━━━ DATA EXTRACT ━━━

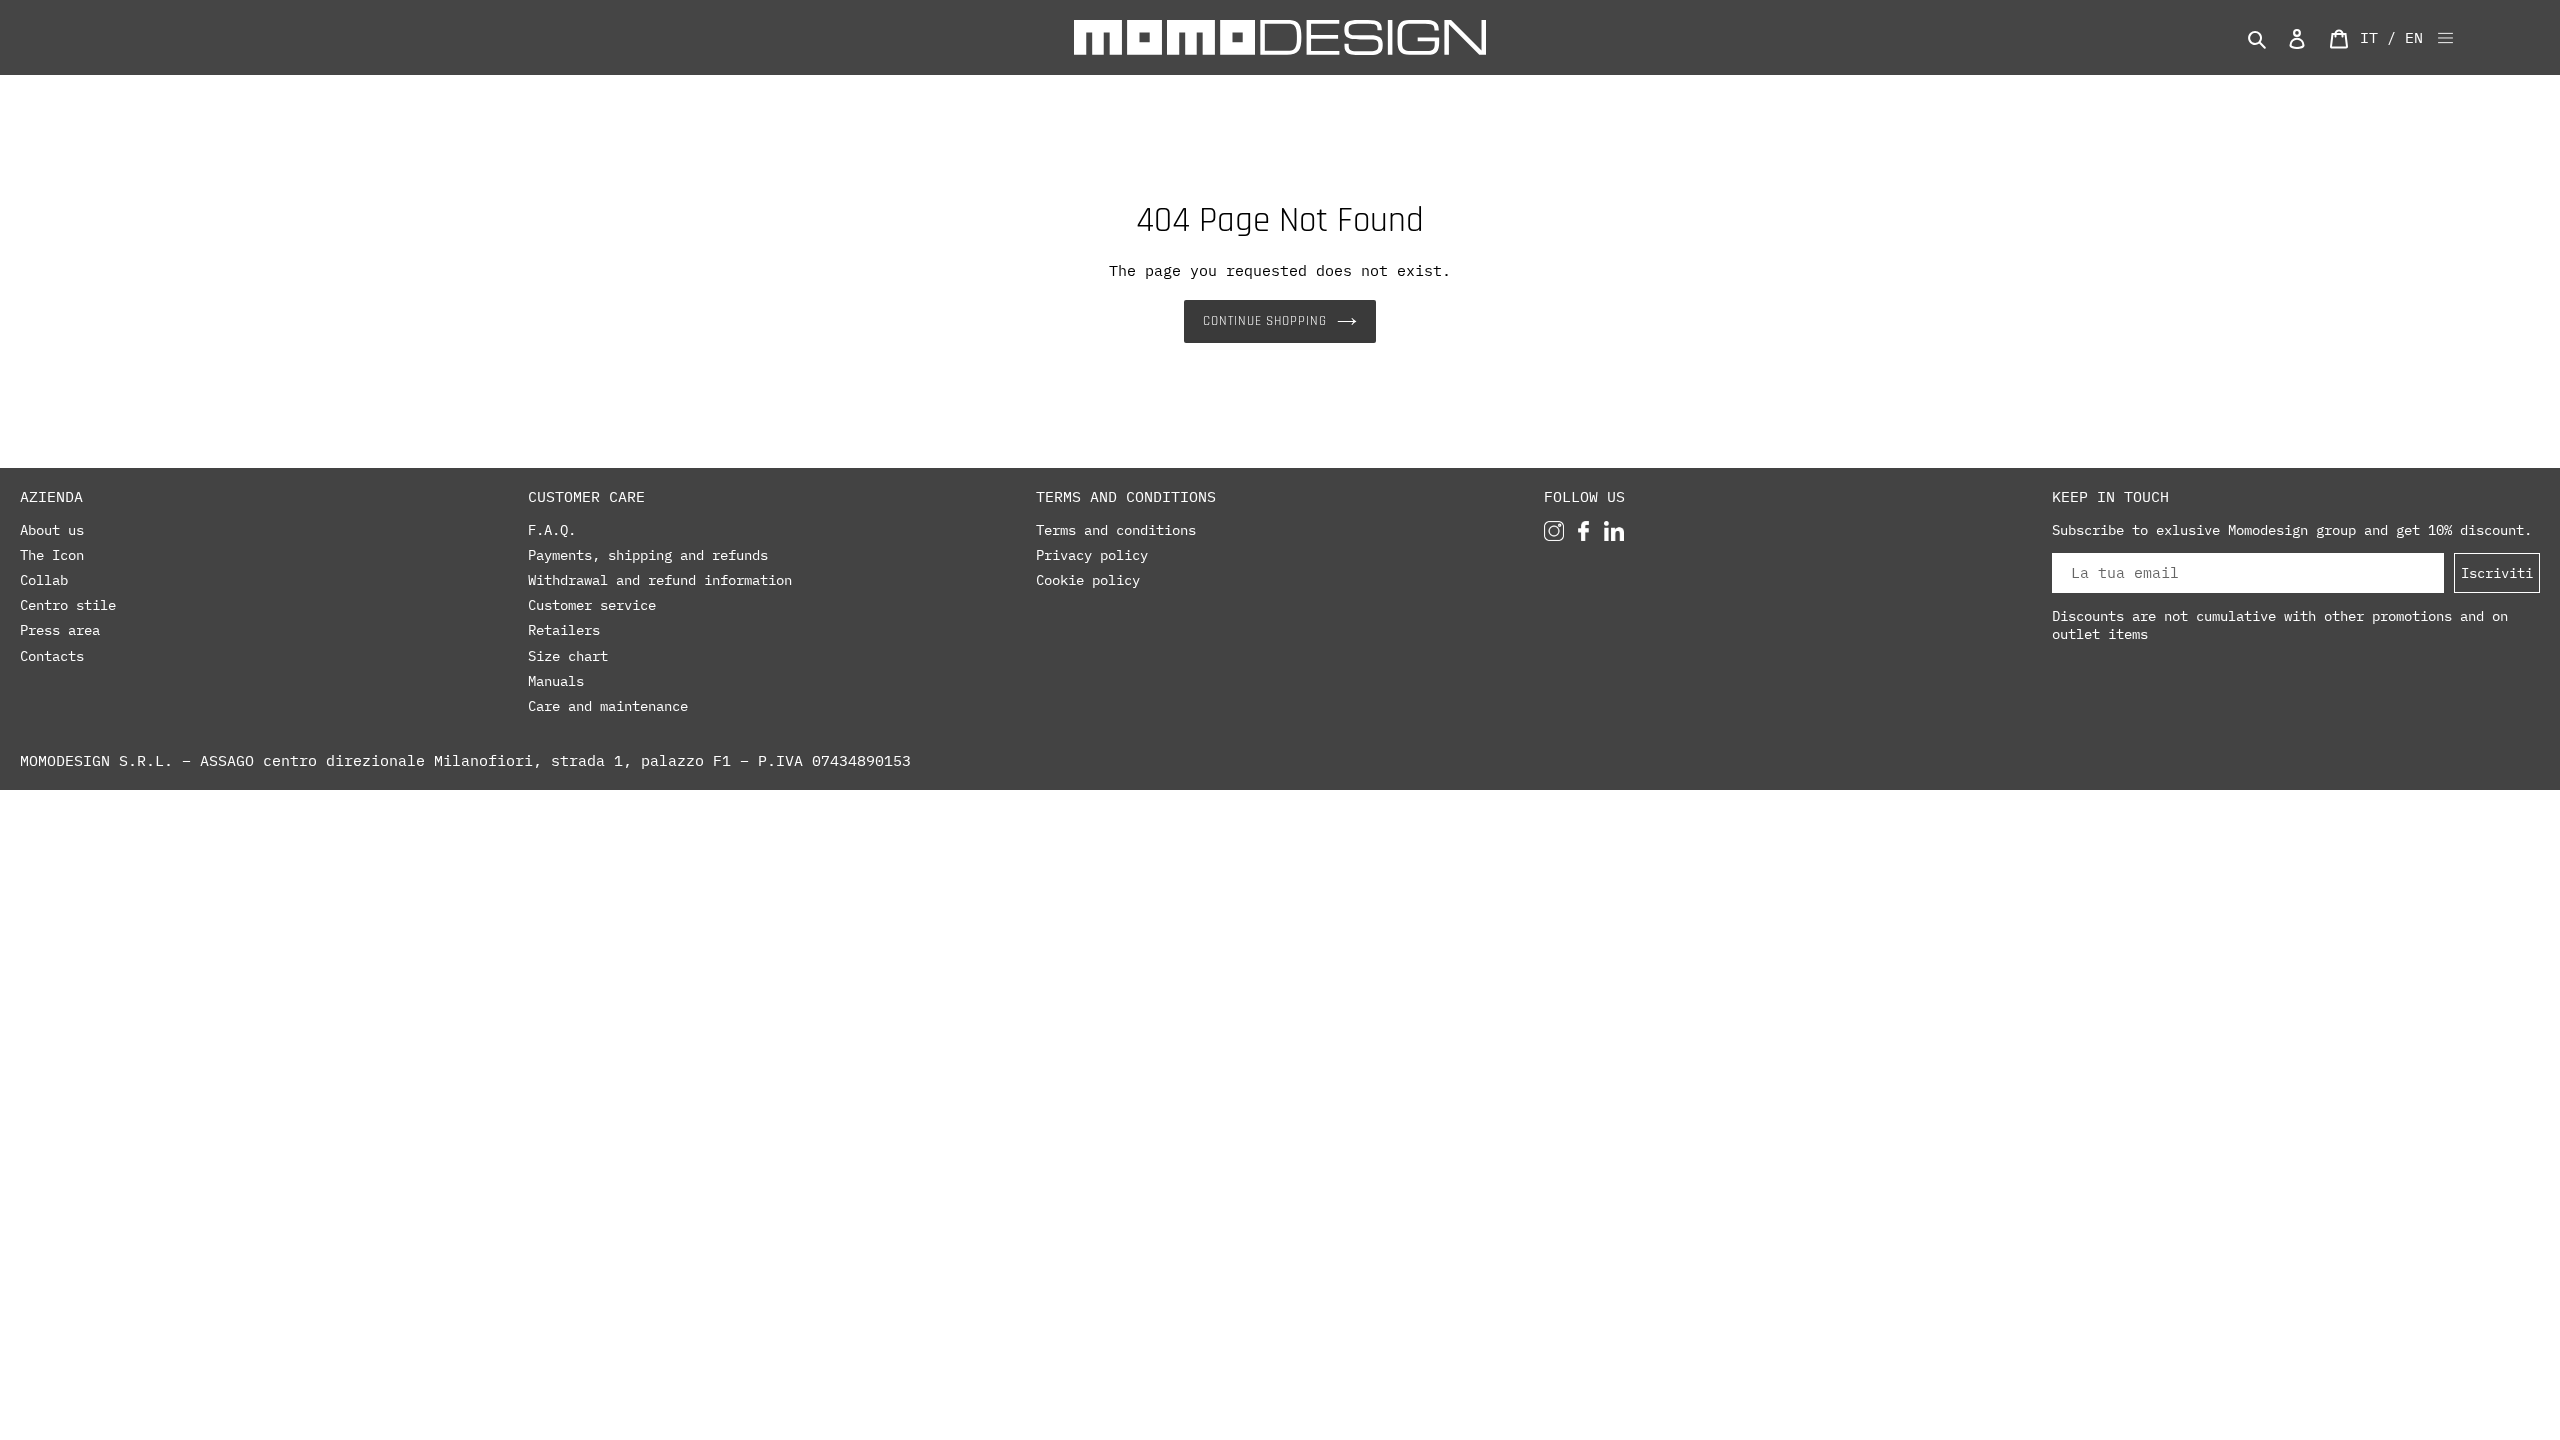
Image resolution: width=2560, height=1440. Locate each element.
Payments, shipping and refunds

━━━
━━━ DATA EXTRACT ━━━

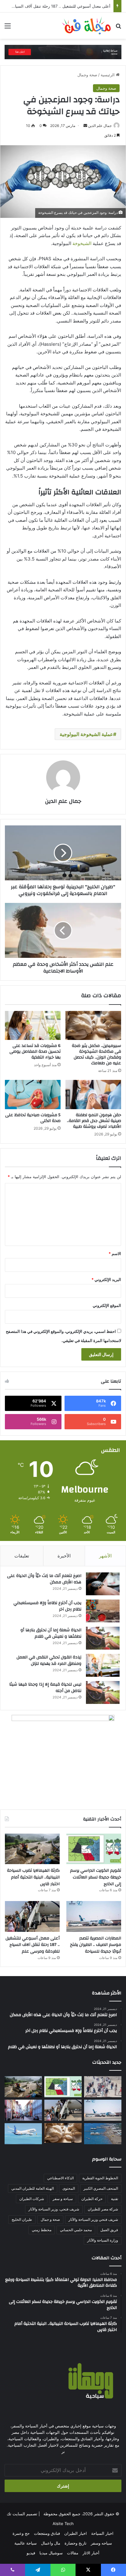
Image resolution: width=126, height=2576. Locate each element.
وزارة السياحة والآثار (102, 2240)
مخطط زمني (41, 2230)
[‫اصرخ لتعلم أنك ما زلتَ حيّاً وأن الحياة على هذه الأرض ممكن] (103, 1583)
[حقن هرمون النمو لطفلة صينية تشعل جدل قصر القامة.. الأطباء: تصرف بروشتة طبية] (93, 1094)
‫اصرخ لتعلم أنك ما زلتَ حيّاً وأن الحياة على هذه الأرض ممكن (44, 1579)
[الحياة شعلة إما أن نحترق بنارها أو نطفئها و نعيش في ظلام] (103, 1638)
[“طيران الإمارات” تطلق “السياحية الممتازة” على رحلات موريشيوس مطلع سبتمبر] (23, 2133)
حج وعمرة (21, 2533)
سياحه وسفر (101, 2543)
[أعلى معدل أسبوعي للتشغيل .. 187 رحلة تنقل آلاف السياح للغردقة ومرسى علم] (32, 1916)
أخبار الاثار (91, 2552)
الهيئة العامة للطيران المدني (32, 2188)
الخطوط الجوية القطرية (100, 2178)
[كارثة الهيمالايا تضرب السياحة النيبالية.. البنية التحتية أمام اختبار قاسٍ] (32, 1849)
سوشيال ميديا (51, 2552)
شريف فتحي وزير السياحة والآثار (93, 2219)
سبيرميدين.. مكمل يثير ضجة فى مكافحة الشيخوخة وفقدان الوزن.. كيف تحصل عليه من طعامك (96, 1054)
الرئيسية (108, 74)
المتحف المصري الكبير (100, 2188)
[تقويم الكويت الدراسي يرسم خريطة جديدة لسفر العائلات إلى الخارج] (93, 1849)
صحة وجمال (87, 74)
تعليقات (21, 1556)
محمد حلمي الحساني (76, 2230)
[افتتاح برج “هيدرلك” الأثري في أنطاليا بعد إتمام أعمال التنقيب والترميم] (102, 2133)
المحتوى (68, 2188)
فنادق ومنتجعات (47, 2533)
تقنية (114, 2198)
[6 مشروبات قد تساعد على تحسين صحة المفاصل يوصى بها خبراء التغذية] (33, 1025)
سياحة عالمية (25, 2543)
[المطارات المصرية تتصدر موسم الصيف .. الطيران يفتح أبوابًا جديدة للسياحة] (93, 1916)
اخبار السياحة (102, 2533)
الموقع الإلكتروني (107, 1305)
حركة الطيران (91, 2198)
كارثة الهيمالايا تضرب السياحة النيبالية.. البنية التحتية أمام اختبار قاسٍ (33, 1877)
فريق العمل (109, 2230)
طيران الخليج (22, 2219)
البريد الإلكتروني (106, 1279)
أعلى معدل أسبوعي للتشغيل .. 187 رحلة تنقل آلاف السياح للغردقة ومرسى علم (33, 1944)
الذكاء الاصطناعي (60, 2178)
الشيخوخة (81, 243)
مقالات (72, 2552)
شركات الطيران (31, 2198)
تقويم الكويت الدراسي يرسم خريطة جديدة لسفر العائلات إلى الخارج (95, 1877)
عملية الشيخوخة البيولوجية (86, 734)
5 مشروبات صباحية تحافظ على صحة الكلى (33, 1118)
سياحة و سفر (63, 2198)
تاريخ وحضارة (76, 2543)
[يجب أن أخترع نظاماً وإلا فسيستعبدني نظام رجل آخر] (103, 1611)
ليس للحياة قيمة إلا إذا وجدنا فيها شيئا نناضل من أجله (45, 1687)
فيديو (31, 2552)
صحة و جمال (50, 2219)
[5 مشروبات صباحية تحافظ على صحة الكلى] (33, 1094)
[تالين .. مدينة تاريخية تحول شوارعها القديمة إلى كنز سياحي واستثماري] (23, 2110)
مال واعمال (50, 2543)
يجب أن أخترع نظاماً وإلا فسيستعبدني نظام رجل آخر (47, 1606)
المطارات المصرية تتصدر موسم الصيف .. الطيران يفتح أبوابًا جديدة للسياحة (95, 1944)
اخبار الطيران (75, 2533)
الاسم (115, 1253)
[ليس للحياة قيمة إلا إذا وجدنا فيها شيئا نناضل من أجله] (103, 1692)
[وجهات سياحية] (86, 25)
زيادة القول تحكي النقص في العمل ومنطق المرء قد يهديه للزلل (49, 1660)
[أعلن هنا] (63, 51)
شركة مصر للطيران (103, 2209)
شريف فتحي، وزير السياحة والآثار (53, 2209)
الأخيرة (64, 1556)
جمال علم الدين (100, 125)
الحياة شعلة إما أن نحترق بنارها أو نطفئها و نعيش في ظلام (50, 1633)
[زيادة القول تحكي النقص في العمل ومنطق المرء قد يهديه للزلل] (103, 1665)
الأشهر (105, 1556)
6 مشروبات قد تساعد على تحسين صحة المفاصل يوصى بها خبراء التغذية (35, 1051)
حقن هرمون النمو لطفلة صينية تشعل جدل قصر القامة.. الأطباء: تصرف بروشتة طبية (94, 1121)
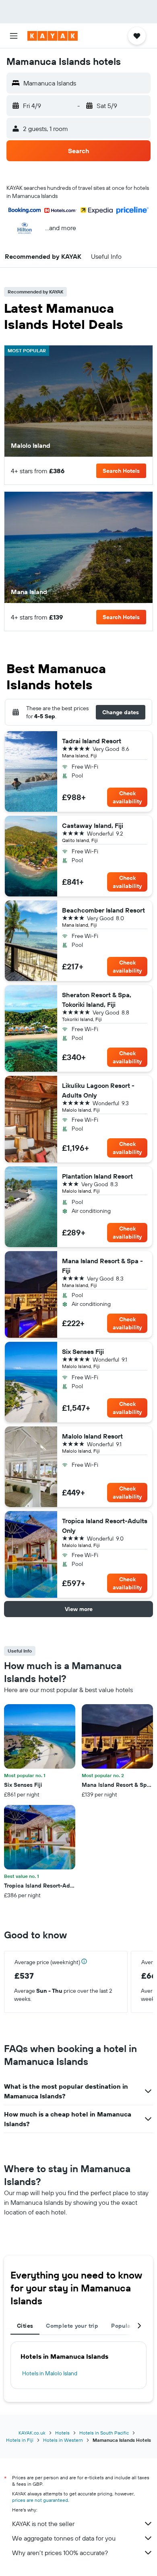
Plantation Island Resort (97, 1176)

━━━

■ WHAT THE TASK REQUIRES
State how many lines of the records above hold the word "للسياحة", adding nothing beyond the number.

■ RESULT OF THE TASK
2